The Eugene Water and Electric Board (EWEB) has received a new 40-year operating license for its 91.995-MW Carmen-Smith Hydroelectric Project, on the McKenzie and Smith rivers in Oregon.

EWEB filed an application for a new license in November 2006. The original license was effective in December 1958 and expired in November 2008. In the years after the original license expired, EWEB operated the project under an annual license.

The Carmen-Smith Project consists of two developments – Carmen and Trail Bridge. The project stores water in three reservoirs: Carmen diversion (on the McKenzie River), Smith (on the Smith River), and Trail Bridge (at the confluence of the McKenzie and Smith rivers and receiving water from both). The project includes two powerhouses.

In July 2015, EWEB requested that FERC delay its decision on the license while it reanalyzed the economic viability of the project. A delay was granted, and in January 2016 EWEB filed a revised project economic analysis, indicating that proposed fish passage measures made the project uneconomical. EWEB requested that the Commission continue to delay issuing the new license while EWEB and the settlement parties developed new, cost-effective fish passage alternatives. Two additional requests to delay the licensing decision were subsequently granted.

In November 2016, EWEB filed an amended Settlement Agreement that includes installing a new trap-and-haul system at the project’s Trail Bridge Dam instead of a volitional fish ladder; providing fish access to the new trap-and-haul system by removing the existing tailrace barrier downstream of Trail Bridge Dam; and ceasing generation at the Trail Bridge power plant to pass fish downstream of Trail Bridge Dam through the existing spillway instead of screening the intake.

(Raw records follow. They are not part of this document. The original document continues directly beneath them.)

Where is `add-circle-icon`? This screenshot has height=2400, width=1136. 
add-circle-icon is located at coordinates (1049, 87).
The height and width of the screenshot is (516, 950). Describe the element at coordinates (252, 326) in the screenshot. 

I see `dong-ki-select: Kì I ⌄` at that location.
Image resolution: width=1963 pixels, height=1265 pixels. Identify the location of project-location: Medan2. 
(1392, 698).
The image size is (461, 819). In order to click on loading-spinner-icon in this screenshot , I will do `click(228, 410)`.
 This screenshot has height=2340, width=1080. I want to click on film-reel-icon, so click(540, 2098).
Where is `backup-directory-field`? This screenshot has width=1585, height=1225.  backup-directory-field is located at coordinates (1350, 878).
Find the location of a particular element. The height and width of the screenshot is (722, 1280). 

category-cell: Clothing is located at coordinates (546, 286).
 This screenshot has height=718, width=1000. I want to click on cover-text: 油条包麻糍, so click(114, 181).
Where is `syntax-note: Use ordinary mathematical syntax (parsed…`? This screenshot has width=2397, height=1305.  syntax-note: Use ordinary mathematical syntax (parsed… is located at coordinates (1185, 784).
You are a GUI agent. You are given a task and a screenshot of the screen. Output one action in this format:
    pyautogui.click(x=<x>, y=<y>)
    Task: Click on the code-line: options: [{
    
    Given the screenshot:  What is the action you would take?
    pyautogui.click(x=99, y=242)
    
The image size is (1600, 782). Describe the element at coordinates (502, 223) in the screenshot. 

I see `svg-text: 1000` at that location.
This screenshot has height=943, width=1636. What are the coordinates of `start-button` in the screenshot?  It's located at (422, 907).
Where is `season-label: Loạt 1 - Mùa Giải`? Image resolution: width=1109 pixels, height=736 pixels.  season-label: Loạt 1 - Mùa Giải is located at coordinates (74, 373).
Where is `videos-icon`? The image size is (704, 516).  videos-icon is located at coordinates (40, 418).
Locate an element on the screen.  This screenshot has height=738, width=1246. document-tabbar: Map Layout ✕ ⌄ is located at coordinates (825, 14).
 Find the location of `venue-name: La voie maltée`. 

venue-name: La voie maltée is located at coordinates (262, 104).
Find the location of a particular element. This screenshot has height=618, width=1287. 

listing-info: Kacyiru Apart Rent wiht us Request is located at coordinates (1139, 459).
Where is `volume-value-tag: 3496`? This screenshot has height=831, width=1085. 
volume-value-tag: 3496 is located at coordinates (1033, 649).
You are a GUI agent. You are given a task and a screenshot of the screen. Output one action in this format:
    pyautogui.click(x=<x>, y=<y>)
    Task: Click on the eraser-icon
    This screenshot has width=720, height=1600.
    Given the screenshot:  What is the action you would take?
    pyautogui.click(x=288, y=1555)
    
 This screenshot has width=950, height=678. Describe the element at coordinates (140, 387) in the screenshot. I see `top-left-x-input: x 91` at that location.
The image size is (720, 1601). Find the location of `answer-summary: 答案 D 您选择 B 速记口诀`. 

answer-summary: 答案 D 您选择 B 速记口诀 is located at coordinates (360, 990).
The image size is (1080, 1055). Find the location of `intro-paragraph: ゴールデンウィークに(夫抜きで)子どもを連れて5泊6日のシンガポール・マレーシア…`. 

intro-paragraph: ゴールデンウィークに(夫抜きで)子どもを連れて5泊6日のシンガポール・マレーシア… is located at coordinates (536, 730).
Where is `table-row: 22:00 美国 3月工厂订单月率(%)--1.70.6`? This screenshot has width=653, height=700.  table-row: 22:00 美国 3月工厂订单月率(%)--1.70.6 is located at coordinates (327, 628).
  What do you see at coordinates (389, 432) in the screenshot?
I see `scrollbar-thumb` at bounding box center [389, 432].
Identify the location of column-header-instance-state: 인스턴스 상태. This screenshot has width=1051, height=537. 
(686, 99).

The Carmen powerhouse contains two Francis turbine-generating units, each with a nameplate capacity of 41.61 MW. The Trail Bridge powerhouse contains one Kaplan turbine-generating unit with an authorized capacity of 8.775 MW.

EWEB proposes to continue operating the project in a peaking mode, but with several changes to protect chinook salmon and bull trout and to increase operational flexibility. These changes include ceasing generation at Trail Bridge and only operating it for emergency, maintenance, and safety purposes once new fish passage facilities are installed; providing instream flow releases to the bypassed reaches; and modifying reservoir level regulation and ramping rates in the Smith bypassed reach, Trail Bridge reservoir, and the McKenzie River downstream of Trail Bridge dam.

In issuing the license, FERC says: “Although our analysis shows that the project as licensed herein would cost more to operate than our estimated cost of alternative power, it is the applicant who must decide whether to accept this license and any financial risk that entails.”